**Выбранный отрывок:**
◆ ◆ ◆ ◆
Молодежь танцует, флиртует и устраивает игры. Фанты по-прежнему одна из излюбленнейших игр. Молодежь самая разнообразная. Тут и учащиеся псковской десятилетки, и ленинградские студентки, и приехавшие с эстонской территории русские, и молодой немецкий солдат — «наш немец», тут в каждом доме есть «свой немец», который пойдет потом провожать затанцевавшуюся молодежь, во избежание неприятностей с ночными патрулями.
Эти танцы меня даже несколько коробят. Ведь все-таки и сегодня вот в эту самую минуту, где-то льется кровь, падают раненые, навеки закрывают глаза убитые. Я смотрю на раскрасневшиеся лица танцующих и думаю, что это? — Реакция молодости на скуку и нервность военных дней или одно из преломлений в юных сердцах уроков диалектического материализма?…
За столом сидит старшее поколение. Сидят люди, знавшие друг друга десятки лет, но уже давно не собиравшиеся в сочельник у елки и не беседовавшие откровенно на все темы.
— Для нас это подлинно «рождество», — говорит один из них, — мы как будто сегодня родились.
— Верите ли нам, — говорит другой, — мы все тут — старые знакомые, а ведь вот только сейчас узнаем, кто и что думал за эти последние годы, чем жил и как относился к тем или иным событиям, уже давно канувшим в вечность. Мы жили в одном городе, часто в одном доме, а вот теперь встречаемся и разговариваем так, как будто не виделись много и много лет.
И действительно, слушая их разговоры, никак нельзя предположить, что эти люди встречались почти ежедневно в течение последних лет. Они производят впечатление школьных друзей, не видавшихся со дня окончания школы и теперь собравшихся по случаю двадцатипятилетнего юбилея своего выпуска из нее.
Спрашиваю удавалось ли все эти годы праздновать Рождество?
— Официально нет, — отвечают мне. — В последние годы у нас была заведена, так называемая новогодняя елка для детей. Ну, у кого были дети, те могли на Новый Год устроить елку и кто посмелей, оставлял ее контрабандой до Рождественских праздников. Но, уж, тут никто не приглашался, а так сказать в узком семейном кругу.
— Вот эти игрушки, — говорит мне хозяин дома, показывая на украшенную елку, — я купил еще тогда, когда вы были в России. А с тех пор они были запрятаны на чердаке и, таким образом, как и вы находились в своего рода эмиграции.
Я с сочувствием смотрю на эту милую елочную бутафорию. И хотя чувствую некоторую шероховатость в сравнении себя с елочными игрушками, тем не менее, не могу не согласиться с хозяином, что есть какая-то общность в их судьбе и моей. И они, и я, двадцать лет находились где-то не на своем месте, где-то вне своей настоящей жизни и вот только теперь мы вместе ожили и пусть временно, но находимся там, где нам место.
Грусть в моем взгляде, обращенном к зажженной елке, очевидно, подмечает одна из ленинградских студенток. Она садится за рояль, тихо ударяет по клавишам и, плутовски посмотрев на меня, напевает, по привезенным кем-то из Риги нотам, слова знакомой эмигрантской песенки:
На елке, шипя, догорали свечи. Первые свечи, воскресшего русского сочельника.
◆ ◆ ◆ ◆
Записи с целевыми координатами:
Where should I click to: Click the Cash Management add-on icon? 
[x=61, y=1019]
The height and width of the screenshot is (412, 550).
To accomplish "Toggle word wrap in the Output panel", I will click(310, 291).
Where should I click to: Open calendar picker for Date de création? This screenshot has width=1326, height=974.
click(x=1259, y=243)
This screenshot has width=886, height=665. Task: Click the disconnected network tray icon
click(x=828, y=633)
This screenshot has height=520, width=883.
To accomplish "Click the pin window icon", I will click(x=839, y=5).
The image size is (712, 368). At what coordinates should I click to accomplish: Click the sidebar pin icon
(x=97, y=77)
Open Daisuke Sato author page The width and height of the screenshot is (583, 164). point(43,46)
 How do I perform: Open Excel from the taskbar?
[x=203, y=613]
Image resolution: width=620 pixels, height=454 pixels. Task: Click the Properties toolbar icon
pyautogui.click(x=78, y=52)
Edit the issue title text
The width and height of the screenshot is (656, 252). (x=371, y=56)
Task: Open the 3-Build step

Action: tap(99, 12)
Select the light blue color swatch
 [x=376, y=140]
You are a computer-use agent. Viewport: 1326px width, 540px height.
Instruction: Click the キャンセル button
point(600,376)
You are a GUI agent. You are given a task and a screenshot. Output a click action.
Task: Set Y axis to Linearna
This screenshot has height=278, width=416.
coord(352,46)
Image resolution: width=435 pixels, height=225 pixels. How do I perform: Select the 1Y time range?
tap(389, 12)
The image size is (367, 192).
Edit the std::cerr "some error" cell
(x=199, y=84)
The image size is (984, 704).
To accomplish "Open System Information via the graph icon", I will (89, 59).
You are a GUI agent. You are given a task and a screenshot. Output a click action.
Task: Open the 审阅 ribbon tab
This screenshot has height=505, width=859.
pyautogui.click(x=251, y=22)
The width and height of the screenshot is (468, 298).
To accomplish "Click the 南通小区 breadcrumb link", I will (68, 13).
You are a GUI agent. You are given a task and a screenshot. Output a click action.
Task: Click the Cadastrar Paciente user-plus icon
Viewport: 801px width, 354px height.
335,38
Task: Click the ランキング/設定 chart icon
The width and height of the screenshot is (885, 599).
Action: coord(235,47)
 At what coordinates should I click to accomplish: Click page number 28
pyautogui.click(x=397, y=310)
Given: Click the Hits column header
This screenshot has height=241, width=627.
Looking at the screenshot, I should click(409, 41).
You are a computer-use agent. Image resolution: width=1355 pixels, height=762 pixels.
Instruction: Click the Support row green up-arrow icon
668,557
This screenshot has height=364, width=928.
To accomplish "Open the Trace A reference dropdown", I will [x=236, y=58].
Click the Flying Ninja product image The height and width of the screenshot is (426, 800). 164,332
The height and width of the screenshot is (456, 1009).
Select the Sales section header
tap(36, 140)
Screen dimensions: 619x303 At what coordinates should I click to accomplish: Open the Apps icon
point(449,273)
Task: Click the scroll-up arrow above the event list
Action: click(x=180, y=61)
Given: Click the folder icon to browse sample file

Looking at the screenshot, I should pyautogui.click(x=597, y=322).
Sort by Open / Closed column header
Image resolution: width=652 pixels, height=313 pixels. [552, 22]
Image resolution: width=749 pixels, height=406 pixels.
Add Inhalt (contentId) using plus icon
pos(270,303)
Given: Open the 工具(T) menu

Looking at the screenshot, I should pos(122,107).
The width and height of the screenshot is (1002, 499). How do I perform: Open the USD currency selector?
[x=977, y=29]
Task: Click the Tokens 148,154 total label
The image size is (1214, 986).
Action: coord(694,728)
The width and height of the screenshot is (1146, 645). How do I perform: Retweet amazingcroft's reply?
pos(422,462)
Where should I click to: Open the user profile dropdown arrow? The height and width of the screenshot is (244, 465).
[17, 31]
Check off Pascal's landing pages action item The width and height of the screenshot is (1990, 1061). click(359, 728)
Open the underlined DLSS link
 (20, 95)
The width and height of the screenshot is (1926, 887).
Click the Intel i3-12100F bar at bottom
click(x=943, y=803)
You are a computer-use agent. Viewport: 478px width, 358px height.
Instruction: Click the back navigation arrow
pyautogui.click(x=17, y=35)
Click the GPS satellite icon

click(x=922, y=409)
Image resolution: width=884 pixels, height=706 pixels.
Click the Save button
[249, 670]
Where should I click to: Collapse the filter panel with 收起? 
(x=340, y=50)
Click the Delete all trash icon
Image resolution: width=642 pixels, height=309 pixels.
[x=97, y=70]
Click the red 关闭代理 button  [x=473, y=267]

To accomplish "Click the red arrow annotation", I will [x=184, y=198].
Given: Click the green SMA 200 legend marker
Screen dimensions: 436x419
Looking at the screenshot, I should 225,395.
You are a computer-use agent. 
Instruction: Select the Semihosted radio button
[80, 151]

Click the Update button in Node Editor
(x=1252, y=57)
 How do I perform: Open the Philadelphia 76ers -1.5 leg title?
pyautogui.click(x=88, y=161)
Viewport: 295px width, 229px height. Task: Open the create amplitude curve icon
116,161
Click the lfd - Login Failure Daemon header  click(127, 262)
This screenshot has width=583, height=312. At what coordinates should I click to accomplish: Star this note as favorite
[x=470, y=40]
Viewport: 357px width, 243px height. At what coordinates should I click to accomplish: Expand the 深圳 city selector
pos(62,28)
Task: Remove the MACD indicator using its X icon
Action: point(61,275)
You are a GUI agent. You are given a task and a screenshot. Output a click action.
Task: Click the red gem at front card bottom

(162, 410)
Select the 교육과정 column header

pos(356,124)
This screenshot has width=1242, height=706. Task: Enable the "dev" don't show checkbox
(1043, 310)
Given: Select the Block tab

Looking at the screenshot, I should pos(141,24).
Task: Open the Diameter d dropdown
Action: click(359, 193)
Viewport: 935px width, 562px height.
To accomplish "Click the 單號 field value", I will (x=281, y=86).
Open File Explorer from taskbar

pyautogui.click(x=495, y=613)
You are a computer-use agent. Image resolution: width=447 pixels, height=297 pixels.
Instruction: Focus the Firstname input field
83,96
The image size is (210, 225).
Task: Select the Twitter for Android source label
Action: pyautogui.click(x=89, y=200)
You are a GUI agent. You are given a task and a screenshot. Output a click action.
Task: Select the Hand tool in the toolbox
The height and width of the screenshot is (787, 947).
◆ ◆ ◆ ◆
**Задание A:** Выпишите из отрывка о сочельнике фрагмент от «Грусть в моем» до «воскресшего русского сочельника.».
**Задание B:** Где, по словам хозяина дома из отрывка о сочельнике, все эти годы лежали елочные игрушки?
**Задание C:** Продолжите отрывок о сочельнике, начав сразу после его последнего предложения.

**Ответ A:**
Грусть в моем взгляде, обращенном к зажженной елке, очевидно, подмечает одна из ленинградских студенток. Она садится за рояль, тихо ударяет по клавишам и, плутовски посмотрев на меня, напевает, по привезенным кем-то из Риги нотам, слова знакомой эмигрантской песенки:
На елке, шипя, догорали свечи. Первые свечи, воскресшего русского сочельника.

**Ответ B:** На чердаке.

**Ответ C:**
VIII. Деревня. В гостях у Мельника. Обратный путь
Для первых месяцев войны массовым явлением было то, что все население областей, прилегающих к фронту, сдвинулось со своих мест. Линия фронта быстро передвигалась вперед, захватывая все большие пространства и, сообразно с этим, все больше увеличивалось число людей, бросивших свои насиженные места и двинувшихся в неизвестную даль.
По шоссе, по проселкам и просто по полям и лесам, брели сотни тысяч людей с жалким скарбом в руках и совсем без вещей. Брели в самых разнообразных направлениях, часто без определенной конечной цели и когда их спрашивали — куда идут, они обычно пожимали плечами и говорили: — да сами не знаем куда…
К зиме все это постепенно утряслось и люди снова, более или менее, прочно осели на местах, одни на старых, другие — на новых.
Для последних десяти предвоенных лет характерным было то, что крестьянское население уходило в город. Колхозы, совхозы, рабский труд не дающий ничего взамен, постоянные «раскулачивания» и выколачивания последней картошки, сделали благословенный труд на земле безрадостным и попросту невыгодным. Это привело к тому, что крестьяне бросали родные места и переселялись в города, тщетно ища там большего заработка и лучшей жизни.
В годы войны происходило обратное явление. Жители городов уходили в деревни. В первую голову возвращались те, кто еще недавно променял деревню на город и у кого связи с деревней еще прочны и свежи. За ними шли те горожане, которые имели какие то корни в деревнях, родственников, свойственников, друзей.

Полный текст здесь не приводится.